======== Extracted information ========

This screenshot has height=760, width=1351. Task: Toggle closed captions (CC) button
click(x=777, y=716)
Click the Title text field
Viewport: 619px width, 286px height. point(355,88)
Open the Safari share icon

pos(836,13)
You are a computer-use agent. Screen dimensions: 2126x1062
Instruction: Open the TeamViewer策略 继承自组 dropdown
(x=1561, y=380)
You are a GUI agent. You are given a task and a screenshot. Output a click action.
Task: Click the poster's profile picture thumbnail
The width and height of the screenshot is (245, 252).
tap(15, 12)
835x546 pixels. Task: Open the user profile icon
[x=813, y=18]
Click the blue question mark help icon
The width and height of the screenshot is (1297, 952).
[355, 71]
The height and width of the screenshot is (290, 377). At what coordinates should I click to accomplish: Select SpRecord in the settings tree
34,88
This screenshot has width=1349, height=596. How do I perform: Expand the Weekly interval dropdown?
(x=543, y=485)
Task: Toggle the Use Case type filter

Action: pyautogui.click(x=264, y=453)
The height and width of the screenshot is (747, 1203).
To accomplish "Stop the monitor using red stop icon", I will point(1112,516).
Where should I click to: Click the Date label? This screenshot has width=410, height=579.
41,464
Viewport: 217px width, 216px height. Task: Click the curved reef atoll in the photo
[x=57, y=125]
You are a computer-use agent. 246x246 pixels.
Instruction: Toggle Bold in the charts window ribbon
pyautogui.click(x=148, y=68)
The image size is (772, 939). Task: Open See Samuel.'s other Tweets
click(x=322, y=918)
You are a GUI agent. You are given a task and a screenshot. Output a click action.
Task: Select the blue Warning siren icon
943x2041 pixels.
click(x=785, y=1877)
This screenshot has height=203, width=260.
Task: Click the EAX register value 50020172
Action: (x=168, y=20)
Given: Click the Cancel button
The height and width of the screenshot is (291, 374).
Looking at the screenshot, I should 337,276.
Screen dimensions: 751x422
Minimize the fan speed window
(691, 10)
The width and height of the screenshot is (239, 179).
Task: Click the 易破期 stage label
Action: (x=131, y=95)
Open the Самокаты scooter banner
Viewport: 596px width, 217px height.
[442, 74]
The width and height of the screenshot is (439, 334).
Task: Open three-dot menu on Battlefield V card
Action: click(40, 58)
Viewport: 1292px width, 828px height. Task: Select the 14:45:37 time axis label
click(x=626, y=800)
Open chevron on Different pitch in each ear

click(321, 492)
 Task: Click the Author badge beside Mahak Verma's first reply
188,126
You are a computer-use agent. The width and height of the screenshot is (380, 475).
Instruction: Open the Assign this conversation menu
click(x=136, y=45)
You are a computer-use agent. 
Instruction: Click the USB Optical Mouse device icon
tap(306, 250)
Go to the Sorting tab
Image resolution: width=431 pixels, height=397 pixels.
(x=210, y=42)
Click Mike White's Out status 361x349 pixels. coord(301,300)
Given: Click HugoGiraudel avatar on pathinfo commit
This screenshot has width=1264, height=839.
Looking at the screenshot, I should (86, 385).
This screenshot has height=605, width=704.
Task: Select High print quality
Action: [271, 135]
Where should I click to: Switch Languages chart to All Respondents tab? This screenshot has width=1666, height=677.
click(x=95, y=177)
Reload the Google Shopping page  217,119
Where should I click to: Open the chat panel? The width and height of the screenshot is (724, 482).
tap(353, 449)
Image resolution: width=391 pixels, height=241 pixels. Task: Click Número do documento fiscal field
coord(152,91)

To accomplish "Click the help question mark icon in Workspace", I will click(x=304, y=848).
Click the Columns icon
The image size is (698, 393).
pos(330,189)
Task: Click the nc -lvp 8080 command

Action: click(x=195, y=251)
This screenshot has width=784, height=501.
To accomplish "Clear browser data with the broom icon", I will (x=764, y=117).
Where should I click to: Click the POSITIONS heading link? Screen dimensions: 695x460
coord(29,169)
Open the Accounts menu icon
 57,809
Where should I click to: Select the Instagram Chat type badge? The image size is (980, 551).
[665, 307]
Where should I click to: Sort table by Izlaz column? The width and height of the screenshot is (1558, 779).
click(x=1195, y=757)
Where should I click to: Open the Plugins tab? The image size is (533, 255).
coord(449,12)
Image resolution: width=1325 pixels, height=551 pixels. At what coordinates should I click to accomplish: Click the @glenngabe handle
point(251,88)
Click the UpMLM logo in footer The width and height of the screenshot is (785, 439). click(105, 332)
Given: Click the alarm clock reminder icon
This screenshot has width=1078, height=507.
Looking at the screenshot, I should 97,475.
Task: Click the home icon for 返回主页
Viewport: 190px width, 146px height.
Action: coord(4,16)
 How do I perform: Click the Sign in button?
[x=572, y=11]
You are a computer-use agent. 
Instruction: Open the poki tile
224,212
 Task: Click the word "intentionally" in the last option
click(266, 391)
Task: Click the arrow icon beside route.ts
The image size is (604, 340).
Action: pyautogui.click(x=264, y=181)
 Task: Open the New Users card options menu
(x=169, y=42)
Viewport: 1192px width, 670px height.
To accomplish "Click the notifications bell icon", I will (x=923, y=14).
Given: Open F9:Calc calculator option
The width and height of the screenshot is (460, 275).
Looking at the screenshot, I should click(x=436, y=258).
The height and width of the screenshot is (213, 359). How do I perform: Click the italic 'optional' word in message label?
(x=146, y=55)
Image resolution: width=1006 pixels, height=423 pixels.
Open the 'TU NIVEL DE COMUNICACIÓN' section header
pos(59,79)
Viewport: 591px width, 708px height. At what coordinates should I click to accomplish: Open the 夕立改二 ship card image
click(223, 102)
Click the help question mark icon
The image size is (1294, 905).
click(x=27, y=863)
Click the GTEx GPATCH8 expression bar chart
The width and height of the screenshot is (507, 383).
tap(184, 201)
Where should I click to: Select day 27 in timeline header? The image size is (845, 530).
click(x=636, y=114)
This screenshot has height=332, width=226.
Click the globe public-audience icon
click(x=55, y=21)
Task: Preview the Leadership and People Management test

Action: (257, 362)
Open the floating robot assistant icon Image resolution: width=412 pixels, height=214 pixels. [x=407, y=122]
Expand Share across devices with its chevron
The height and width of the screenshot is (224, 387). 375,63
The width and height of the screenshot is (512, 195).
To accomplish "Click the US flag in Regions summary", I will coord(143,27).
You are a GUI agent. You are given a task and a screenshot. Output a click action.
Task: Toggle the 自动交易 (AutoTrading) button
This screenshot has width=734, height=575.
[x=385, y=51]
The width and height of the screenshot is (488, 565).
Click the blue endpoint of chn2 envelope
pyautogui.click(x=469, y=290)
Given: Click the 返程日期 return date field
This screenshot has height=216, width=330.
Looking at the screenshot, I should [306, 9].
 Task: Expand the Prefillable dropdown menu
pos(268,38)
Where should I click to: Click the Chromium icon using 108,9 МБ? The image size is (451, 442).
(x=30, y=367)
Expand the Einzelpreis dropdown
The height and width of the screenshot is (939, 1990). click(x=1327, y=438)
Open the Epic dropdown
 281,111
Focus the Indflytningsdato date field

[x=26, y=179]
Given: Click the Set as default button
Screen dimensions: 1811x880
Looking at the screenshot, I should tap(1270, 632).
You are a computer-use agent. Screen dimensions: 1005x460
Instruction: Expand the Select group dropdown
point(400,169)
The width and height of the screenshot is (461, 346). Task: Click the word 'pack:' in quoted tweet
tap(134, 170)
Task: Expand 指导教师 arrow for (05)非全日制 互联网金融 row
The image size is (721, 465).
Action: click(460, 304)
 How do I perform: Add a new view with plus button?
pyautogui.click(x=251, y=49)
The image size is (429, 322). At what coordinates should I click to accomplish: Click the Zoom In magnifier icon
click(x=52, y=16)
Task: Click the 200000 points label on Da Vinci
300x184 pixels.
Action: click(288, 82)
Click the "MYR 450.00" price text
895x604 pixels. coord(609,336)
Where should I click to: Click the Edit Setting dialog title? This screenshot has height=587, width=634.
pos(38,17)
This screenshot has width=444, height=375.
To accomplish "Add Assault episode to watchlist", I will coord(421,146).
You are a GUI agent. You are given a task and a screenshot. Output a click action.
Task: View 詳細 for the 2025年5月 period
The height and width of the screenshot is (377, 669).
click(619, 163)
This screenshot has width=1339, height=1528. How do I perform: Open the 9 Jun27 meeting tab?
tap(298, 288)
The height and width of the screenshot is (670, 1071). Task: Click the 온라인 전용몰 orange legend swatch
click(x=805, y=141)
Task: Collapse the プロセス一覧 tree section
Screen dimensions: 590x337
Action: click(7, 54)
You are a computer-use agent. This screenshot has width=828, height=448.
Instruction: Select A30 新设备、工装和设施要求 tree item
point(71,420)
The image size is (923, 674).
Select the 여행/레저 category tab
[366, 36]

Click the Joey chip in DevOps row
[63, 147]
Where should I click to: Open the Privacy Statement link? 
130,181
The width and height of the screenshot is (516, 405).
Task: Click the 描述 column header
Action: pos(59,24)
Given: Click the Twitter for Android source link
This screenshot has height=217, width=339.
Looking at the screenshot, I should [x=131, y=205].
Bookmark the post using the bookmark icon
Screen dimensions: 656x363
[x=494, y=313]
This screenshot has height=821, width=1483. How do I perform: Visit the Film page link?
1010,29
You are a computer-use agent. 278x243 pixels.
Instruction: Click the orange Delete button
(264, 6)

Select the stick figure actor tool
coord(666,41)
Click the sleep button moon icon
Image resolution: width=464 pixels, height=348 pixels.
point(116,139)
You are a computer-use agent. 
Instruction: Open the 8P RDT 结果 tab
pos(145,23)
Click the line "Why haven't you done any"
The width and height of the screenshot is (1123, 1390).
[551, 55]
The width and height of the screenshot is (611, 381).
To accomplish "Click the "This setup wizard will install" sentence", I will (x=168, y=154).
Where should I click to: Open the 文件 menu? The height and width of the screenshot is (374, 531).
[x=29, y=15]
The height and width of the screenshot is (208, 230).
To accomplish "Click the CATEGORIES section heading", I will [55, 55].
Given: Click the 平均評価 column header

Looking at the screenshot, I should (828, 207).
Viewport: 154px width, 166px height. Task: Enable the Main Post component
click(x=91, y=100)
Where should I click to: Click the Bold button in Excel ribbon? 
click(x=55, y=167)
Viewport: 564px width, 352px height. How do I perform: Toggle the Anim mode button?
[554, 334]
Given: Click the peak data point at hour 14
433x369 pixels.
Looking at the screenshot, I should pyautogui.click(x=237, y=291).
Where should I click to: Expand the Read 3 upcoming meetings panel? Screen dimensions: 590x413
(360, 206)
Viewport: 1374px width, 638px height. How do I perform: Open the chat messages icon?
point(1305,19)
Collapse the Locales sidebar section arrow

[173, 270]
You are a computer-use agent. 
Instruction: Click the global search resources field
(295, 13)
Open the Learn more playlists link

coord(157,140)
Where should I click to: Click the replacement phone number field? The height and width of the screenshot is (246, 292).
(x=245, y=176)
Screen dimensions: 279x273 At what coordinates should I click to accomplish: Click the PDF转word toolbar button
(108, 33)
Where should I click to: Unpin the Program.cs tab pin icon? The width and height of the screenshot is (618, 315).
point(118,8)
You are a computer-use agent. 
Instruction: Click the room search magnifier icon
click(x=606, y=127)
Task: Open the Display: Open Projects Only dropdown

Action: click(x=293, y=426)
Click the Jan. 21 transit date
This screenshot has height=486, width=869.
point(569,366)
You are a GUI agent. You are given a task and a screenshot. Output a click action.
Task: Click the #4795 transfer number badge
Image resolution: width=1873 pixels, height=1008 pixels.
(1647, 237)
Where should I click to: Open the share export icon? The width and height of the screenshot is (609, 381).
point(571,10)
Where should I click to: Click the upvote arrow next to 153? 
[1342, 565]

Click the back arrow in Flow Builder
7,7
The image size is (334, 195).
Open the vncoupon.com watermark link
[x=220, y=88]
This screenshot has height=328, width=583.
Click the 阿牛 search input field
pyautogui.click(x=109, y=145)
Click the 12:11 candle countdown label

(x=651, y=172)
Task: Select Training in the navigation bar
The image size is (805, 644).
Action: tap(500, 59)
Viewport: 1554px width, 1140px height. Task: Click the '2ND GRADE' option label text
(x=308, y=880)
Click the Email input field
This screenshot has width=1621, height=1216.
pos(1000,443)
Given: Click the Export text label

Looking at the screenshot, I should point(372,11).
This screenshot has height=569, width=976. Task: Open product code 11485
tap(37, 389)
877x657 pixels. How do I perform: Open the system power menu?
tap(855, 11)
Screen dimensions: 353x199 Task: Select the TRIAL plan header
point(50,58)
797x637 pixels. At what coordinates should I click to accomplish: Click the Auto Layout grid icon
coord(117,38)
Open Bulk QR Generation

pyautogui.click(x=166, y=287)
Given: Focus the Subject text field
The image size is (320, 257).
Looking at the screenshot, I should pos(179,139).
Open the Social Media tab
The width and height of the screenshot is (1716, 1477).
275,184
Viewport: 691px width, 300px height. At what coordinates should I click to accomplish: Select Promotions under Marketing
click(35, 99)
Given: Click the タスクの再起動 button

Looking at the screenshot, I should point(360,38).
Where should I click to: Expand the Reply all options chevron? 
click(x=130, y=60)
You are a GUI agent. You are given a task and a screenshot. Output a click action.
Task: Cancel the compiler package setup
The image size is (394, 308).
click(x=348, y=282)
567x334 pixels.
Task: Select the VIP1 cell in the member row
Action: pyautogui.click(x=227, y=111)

========

Instructions to follow: Put the lines starting with the one that contains "Given: Click the alarm clock reminder icon" and going on through the one that contains "Action: (257, 362)" into a JSON list of strings, one string per line, with blank lines left out.

Exercise output:
[
  "Given: Click the alarm clock reminder icon",
  "This screenshot has width=1078, height=507.",
  "Looking at the screenshot, I should 97,475.",
  "Task: Click the home icon for 返回主页",
  "Viewport: 190px width, 146px height.",
  "Action: coord(4,16)",
  " How do I perform: Click the Sign in button?",
  "[x=572, y=11]",
  "You are a computer-use agent. ",
  "Instruction: Open the poki tile",
  "224,212",
  " Task: Click the word \"intentionally\" in the last option",
  "click(266, 391)",
  "Task: Click the arrow icon beside route.ts",
  "The image size is (604, 340).",
  "Action: pyautogui.click(x=264, y=181)",
  " Task: Open the New Users card options menu",
  "(x=169, y=42)",
  "Viewport: 1192px width, 670px height.",
  "To accomplish \"Click the notifications bell icon\", I will (x=923, y=14).",
  "Given: Open F9:Calc calculator option",
  "The width and height of the screenshot is (460, 275).",
  "Looking at the screenshot, I should click(x=436, y=258).",
  "The height and width of the screenshot is (213, 359). How do I perform: Click the italic 'optional' word in message label?",
  "(x=146, y=55)",
  "Image resolution: width=1006 pixels, height=423 pixels.",
  "Open the 'TU NIVEL DE COMUNICACIÓN' section header",
  "pos(59,79)",
  "Viewport: 591px width, 708px height. At what coordinates should I click to accomplish: Open the 夕立改二 ship card image",
  "click(223, 102)",
  "Click the help question mark icon",
  "The image size is (1294, 905).",
  "click(x=27, y=863)",
  "Click the GTEx GPATCH8 expression bar chart",
  "The width and height of the screenshot is (507, 383).",
  "tap(184, 201)",
  "Where should I click to: Select day 27 in timeline header? The image size is (845, 530).",
  "click(x=636, y=114)",
  "This screenshot has height=332, width=226.",
  "Click the globe public-audience icon",
  "click(x=55, y=21)",
  "Task: Preview the Leadership and People Management test",
  "Action: (257, 362)"
]